▶ [DIRECTIONS]: Only one portion of the data is to be written out: from the line bearing "Expand the Raster layer dropdown" through the line bearing "The image size is (911, 735).". Write it exactly as it appears.

▶ [STUDY MATERIAL]:
☆ ☆ ☆ ☆ ☆ ☆ ☆

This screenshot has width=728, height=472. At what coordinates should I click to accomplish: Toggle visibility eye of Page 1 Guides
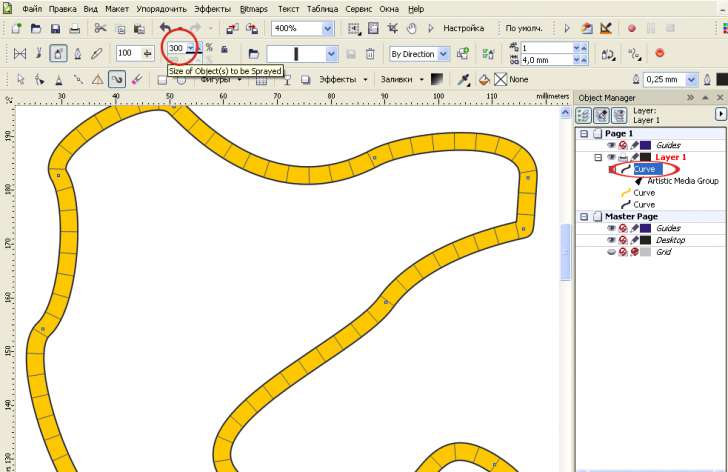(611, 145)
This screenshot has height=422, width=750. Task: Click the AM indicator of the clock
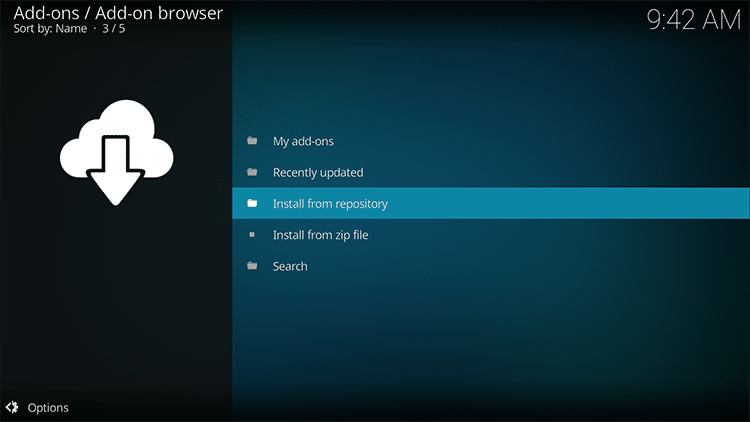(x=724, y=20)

☆ ☆ ☆ ☆ ☆ ☆ ☆

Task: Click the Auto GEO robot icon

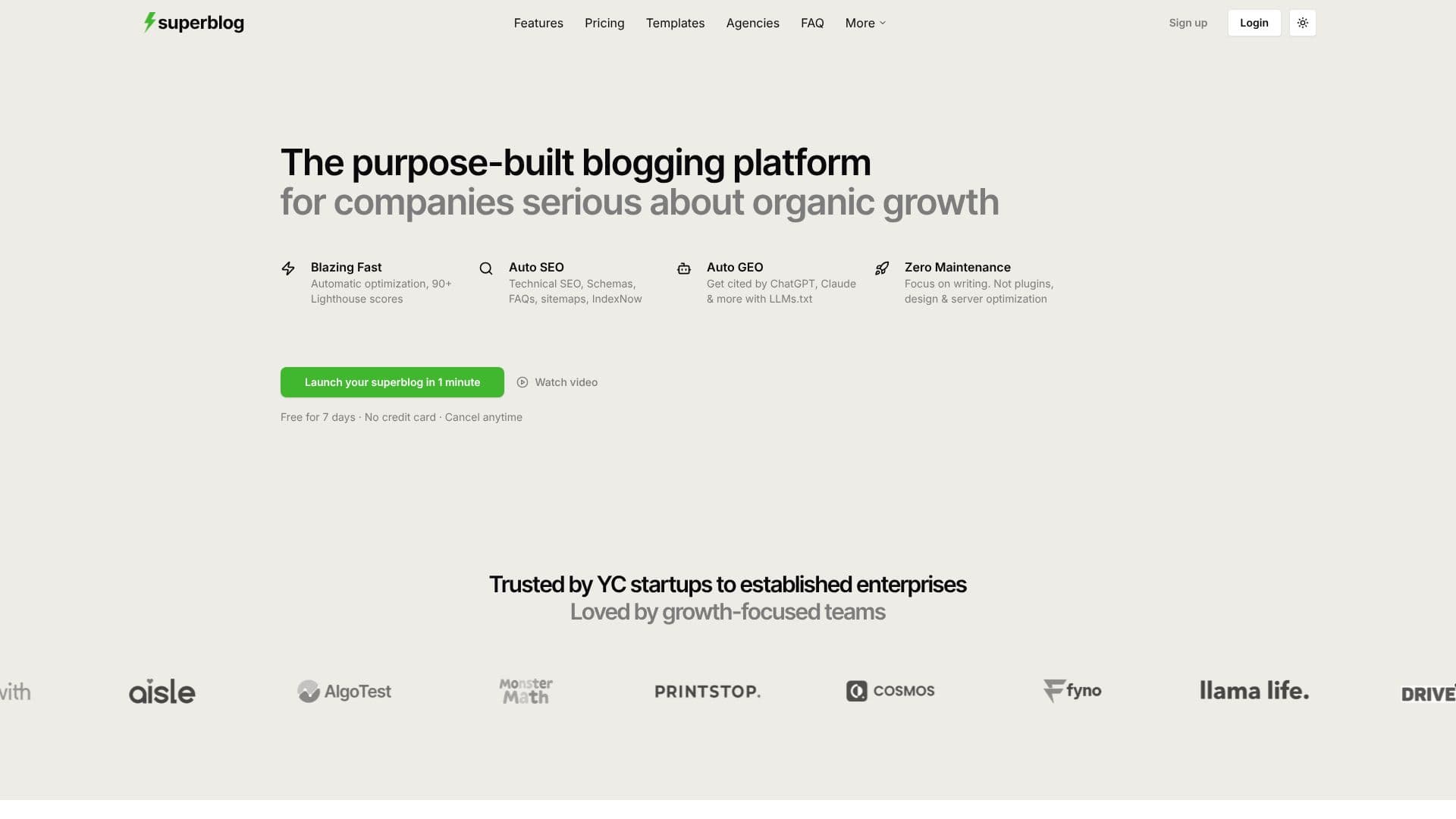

☆ ☆ ☆ ☆ ☆ ☆ ☆

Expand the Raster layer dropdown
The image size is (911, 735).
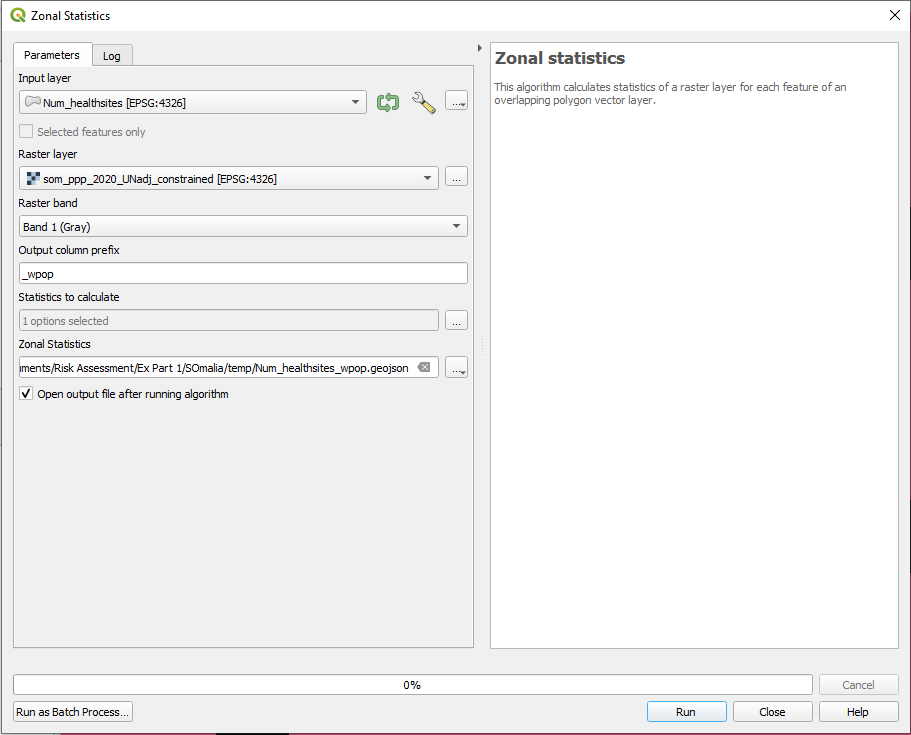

☆ ☆ ☆ ☆ ☆ ☆ ☆

▶ [SOLUTION TO THE EXERCISE]:
Expand the Raster layer dropdown
The image size is (911, 735).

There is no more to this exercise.